━━ Source information

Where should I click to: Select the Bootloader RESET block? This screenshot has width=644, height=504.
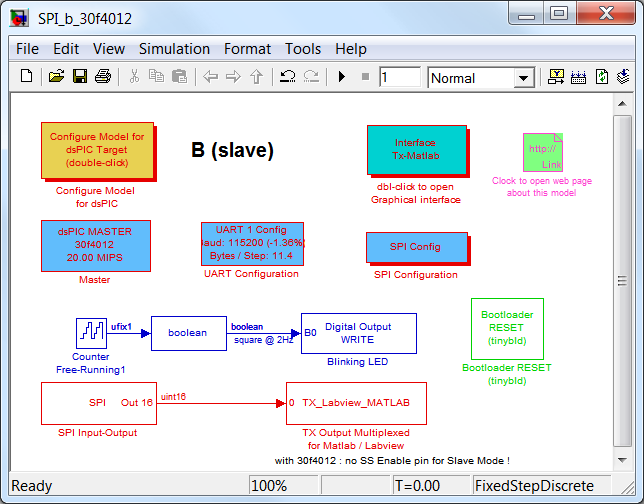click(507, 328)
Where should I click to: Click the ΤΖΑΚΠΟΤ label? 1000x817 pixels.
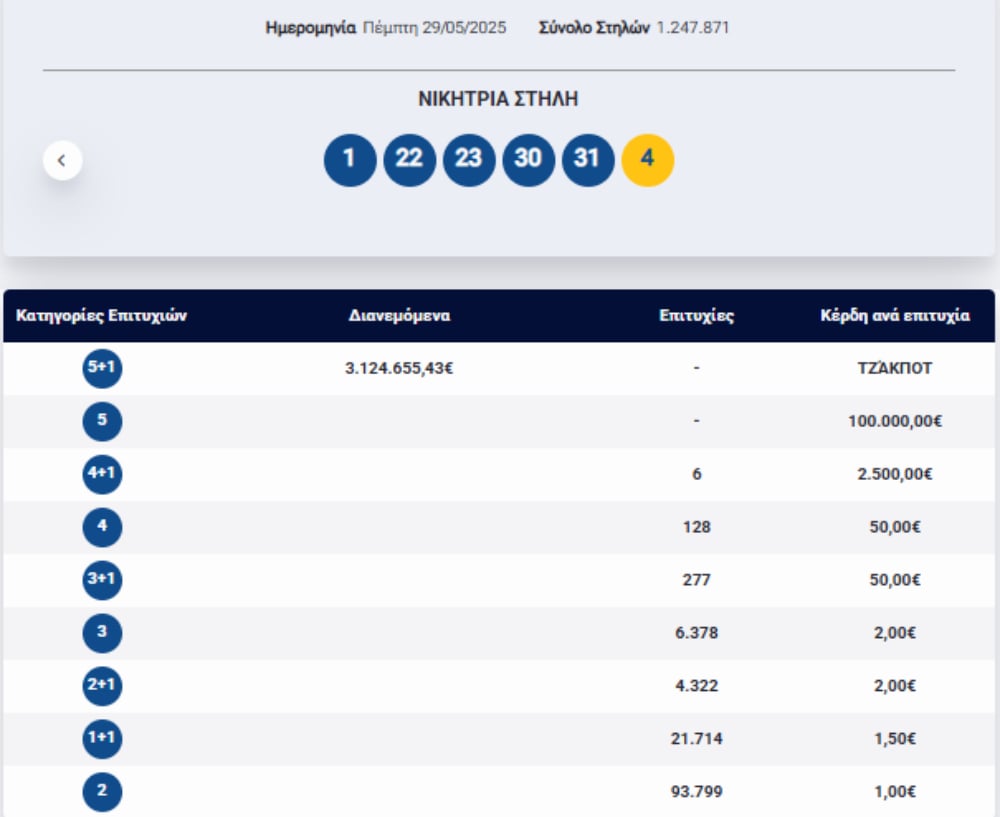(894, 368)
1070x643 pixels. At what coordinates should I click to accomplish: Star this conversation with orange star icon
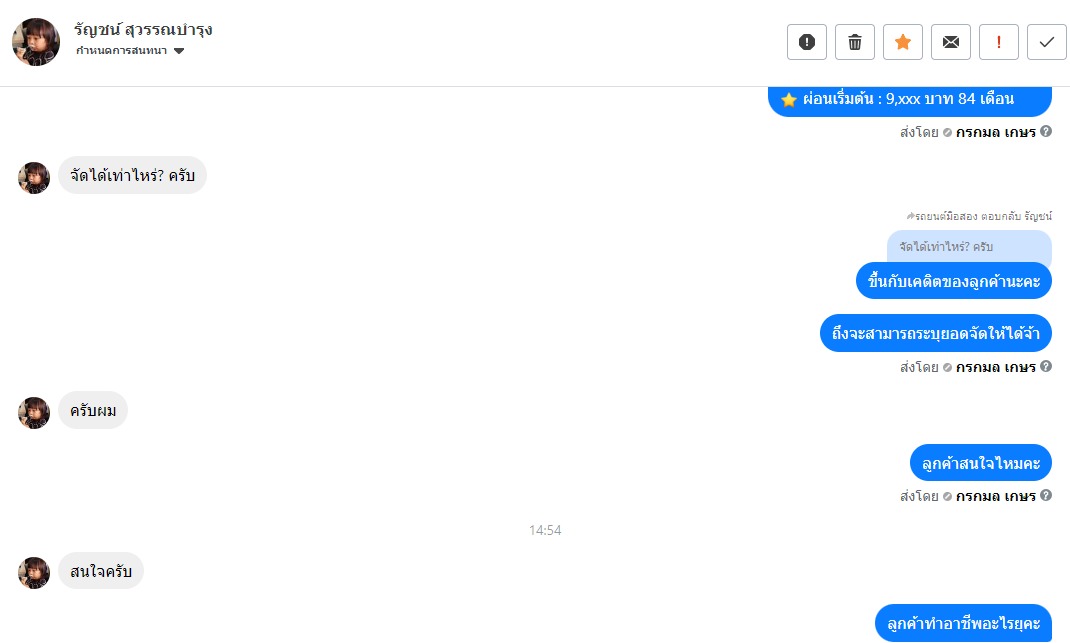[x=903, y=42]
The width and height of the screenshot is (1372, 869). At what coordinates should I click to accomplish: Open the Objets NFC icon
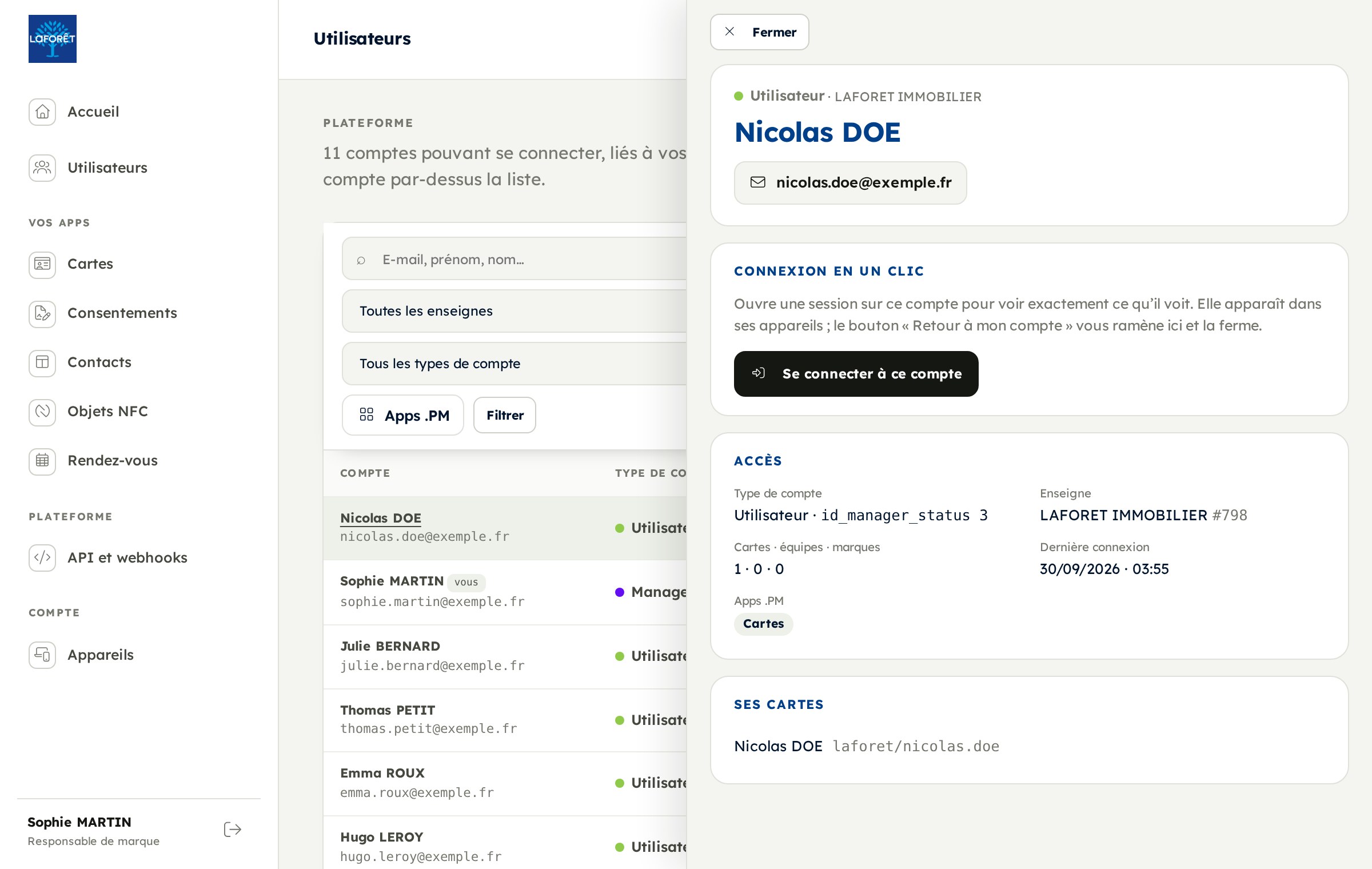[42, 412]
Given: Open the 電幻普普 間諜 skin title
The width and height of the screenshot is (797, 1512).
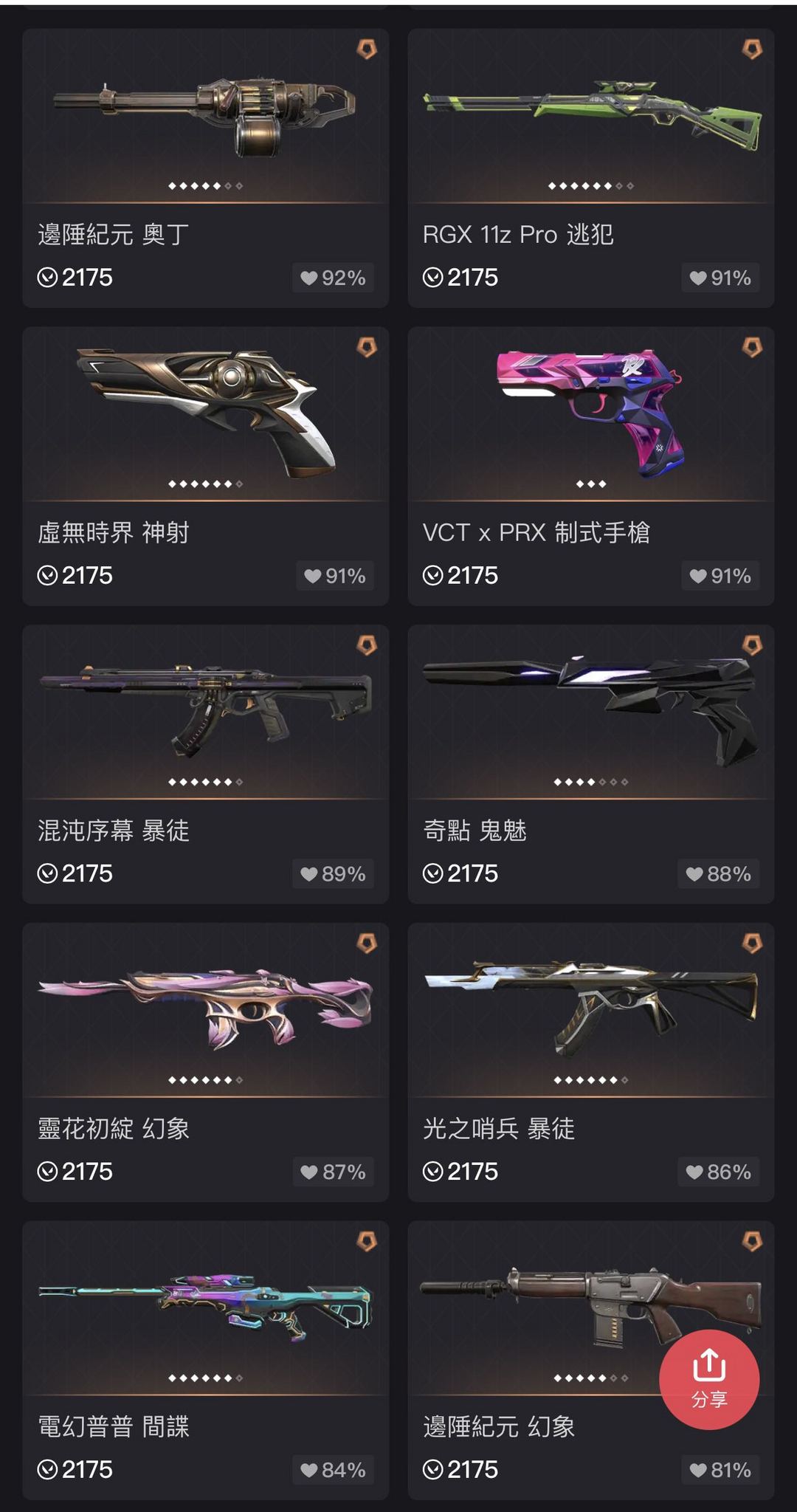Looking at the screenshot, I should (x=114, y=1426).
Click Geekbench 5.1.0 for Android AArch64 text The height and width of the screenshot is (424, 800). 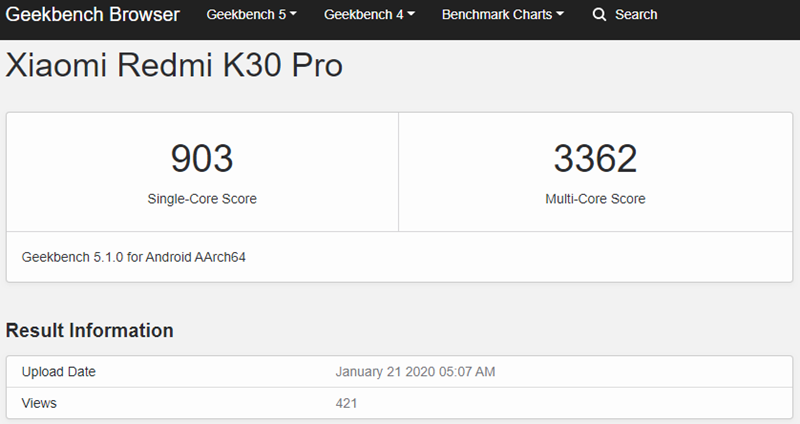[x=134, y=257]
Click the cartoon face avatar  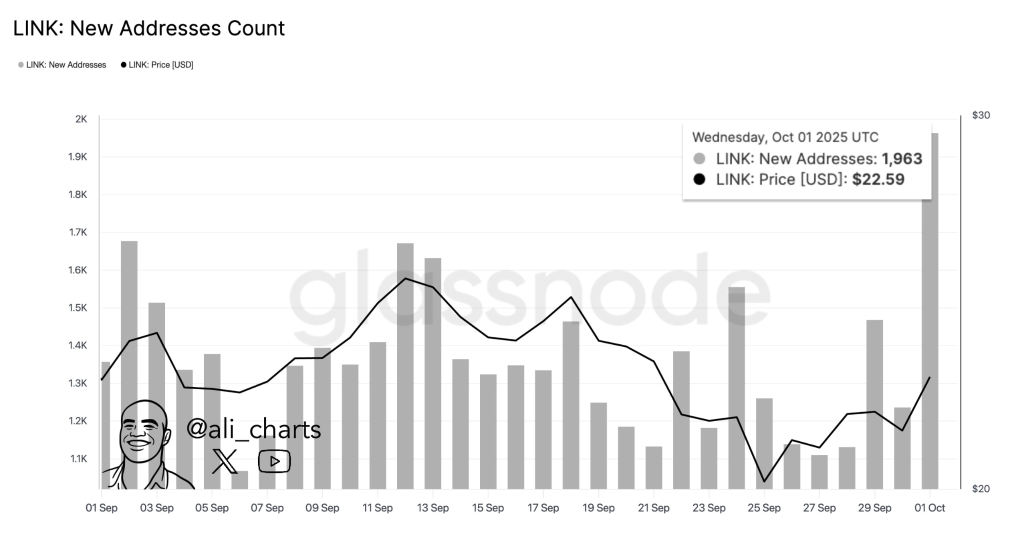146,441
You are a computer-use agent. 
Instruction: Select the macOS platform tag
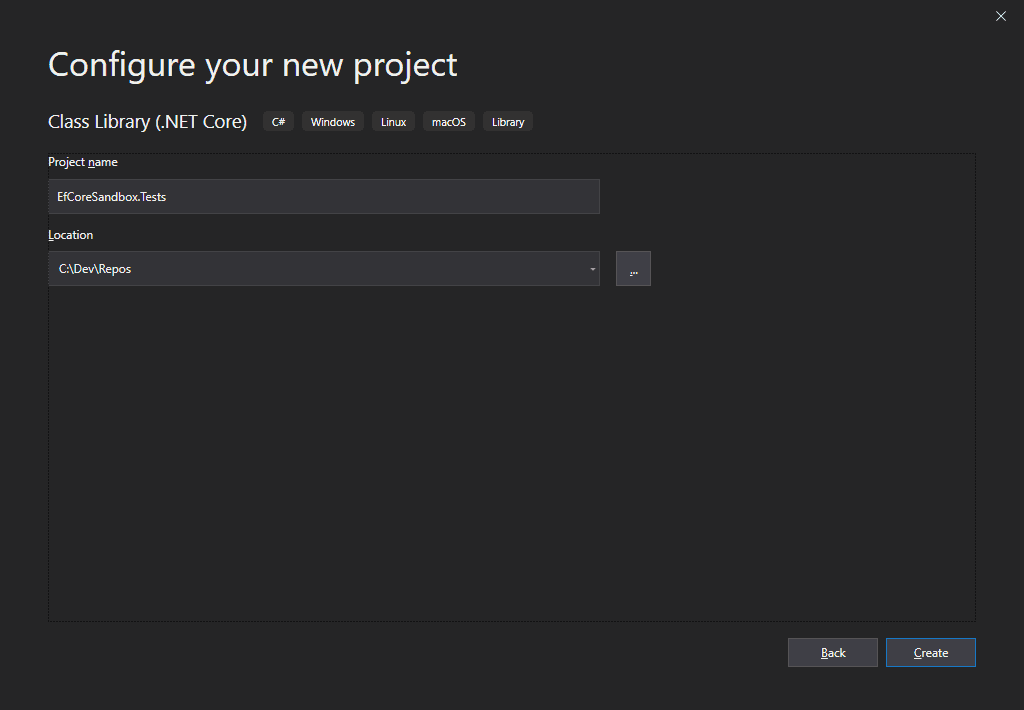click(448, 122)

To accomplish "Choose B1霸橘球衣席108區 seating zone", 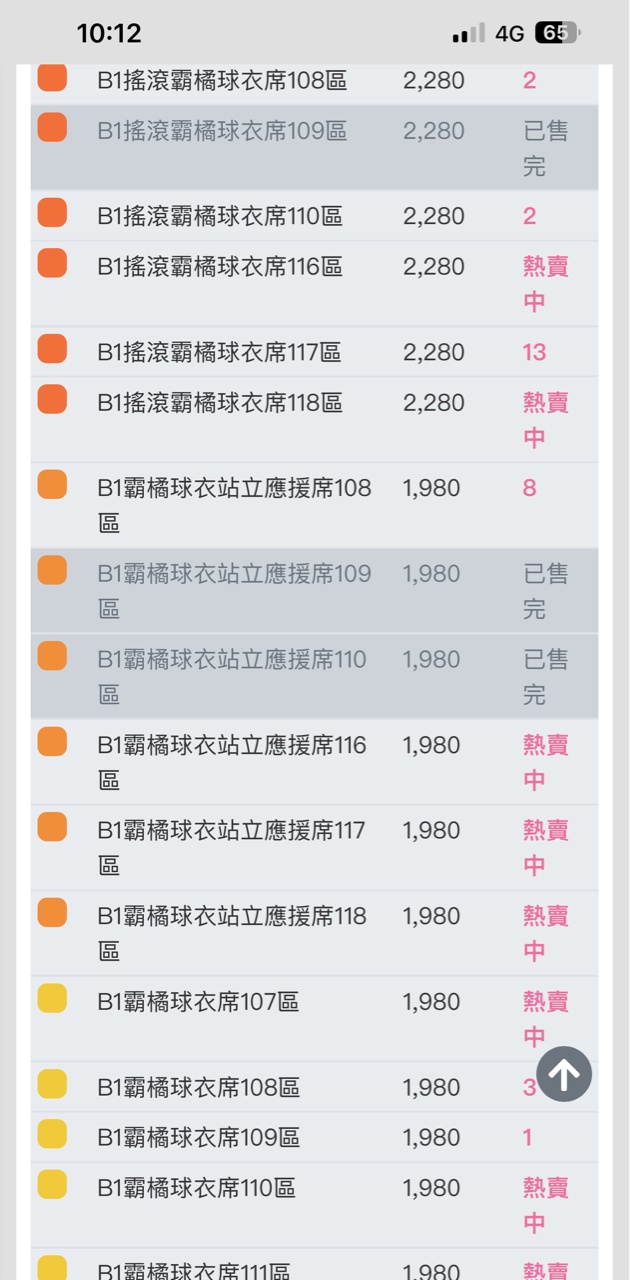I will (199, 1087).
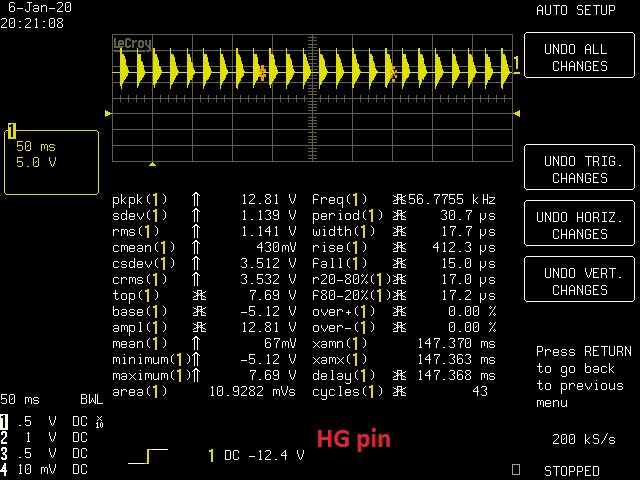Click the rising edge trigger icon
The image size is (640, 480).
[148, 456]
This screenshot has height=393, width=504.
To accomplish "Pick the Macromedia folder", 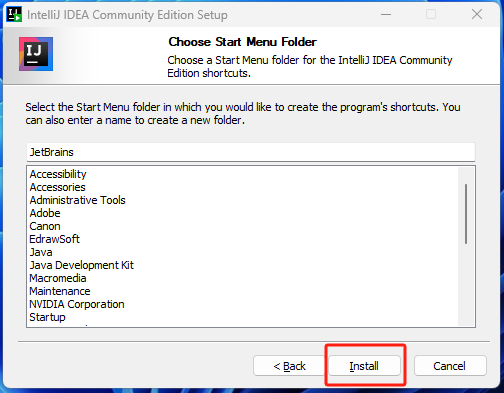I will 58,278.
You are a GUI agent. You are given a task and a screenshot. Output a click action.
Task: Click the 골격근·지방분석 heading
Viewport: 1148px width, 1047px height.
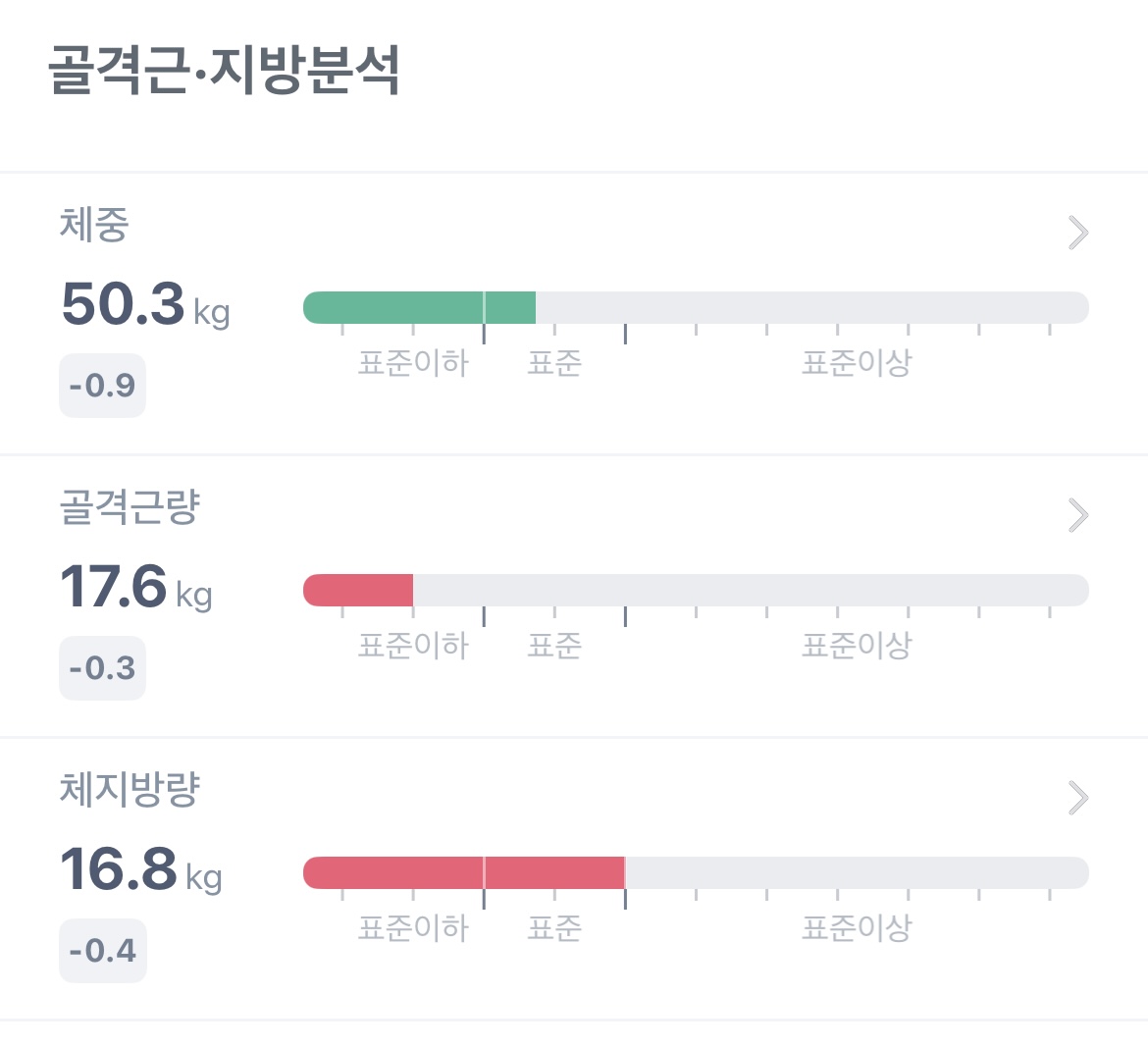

━━━━

# [Task item]
Each line in the data that holds the word "agent" must be copied.

# [Output for this task]
You are a computer-use agent. 
You are a GUI agent. You are given a task and a screenshot. Output a click action.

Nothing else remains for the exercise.